■ Written tasks:
• 1. From the column on Glenn Beck and the academic guild, reproduce the passage starting with "The rage at" and going on through "they know it.".
• 2. In the column on Glenn Beck and the academic guild, at which institution is Joseph Palermo an associate professor?

— START OF Document excerpt —

The University Guild vs. Glenn Beck
By Amity Shlaes
Drive them crazy. That's what Glenn Beck seems to specialize in doing, whether the "them" at issue is fellow radio hosts, fellow tv hosts, or, now, professors at universities. This last group is opening its own front in the war against the television king. An associate professor, Joseph Palermo of California State/Sacramento, took to the Huffington Post to mock the broadcaster as "Glenn Beck, Ph.D." I personally noticed this since Professor Palermo mentioned me by name, in tandem with author Jonah Goldberg, as an effort to "misinform" the gullible.
The rage at first seems odd, coming from professors. Why should these serene Yodas care what a man on television bellows? Yet they are on the warpath. The academic fury is at first directed at interpretation. Mr. Beck's explanation of how the Framers viewed religion, Mr. Beck's depiction of how Franklin Roosevelt's policy affected the Great Depression; Mr. Beck's argument that regulation is currently curtailing liberty in general -- all fall short in academic eyes. Prof. Palermo, for example, calls Mr. Beck's views as "stupid and false." But the real issue, the reason professors are on the attack, is not specific content. It is rather the professional and, in the end, economic, threat that Mr. Beck represents. To academics, Mr. Beck is more dangerous than any other radio show host, and they know it.
To understand the nature of the Beck challenge, you have to recall that our system of higher education is a throwback to medieval economics: a guild. As in the classic guild, members require a lengthy period of training, with formal stages. To be in any way authoritative, a writer must have a Ph.D., a guild seal. Members of this guild have enormous discretion when it comes to the conferring of the seal - also typical. In the humanities and social sciences, Ph.D.s. and, it goes without saying, tenure-track posts -- are usually awarded to those not hostile to the master professors' views. For many decades top universities have been especially rigorous in this practice, with the result that it is difficult to find non-progressives with top credentials in the humanities. The guild demands much from its apprentices, graduate students, including dull work in obscure texts. Indeed it is proud of that obscurity, for it distinguishes academic work from, say, the easy popular histories on bookstore shelves or tv.
In the field of history, the guild also maintains a monopoly on education by generating curricula, syllabi, and, of course, a canon, a set list of texts for each period of the past. Of course the academic guild, generally on the progressive side, has made many concessions to conservatives or classical liberals. Professors have assigned the odd conservative book; they mentioned the opponents' arguments. But such offerings have generally been presented as an afterthought, secondary, less authoritative. Looking back at their education many adults saw through this pretense of fairness. They resented the guild monolith. Something was missing.

— END OF Document excerpt —
— START OF Given information —

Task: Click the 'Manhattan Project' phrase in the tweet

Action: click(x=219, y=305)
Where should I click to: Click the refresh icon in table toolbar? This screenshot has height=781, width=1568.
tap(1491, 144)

— END OF Given information —

■ Solutions:
• 1.
The rage at first seems odd, coming from professors. Why should these serene Yodas care what a man on television bellows? Yet they are on the warpath. The academic fury is at first directed at interpretation. Mr. Beck's explanation of how the Framers viewed religion, Mr. Beck's depiction of how Franklin Roosevelt's policy affected the Great Depression; Mr. Beck's argument that regulation is currently curtailing liberty in general -- all fall short in academic eyes. Prof. Palermo, for example, calls Mr. Beck's views as "stupid and false." But the real issue, the reason professors are on the attack, is not specific content. It is rather the professional and, in the end, economic, threat that Mr. Beck represents. To academics, Mr. Beck is more dangerous than any other radio show host, and they know it.

• 2. California State/Sacramento.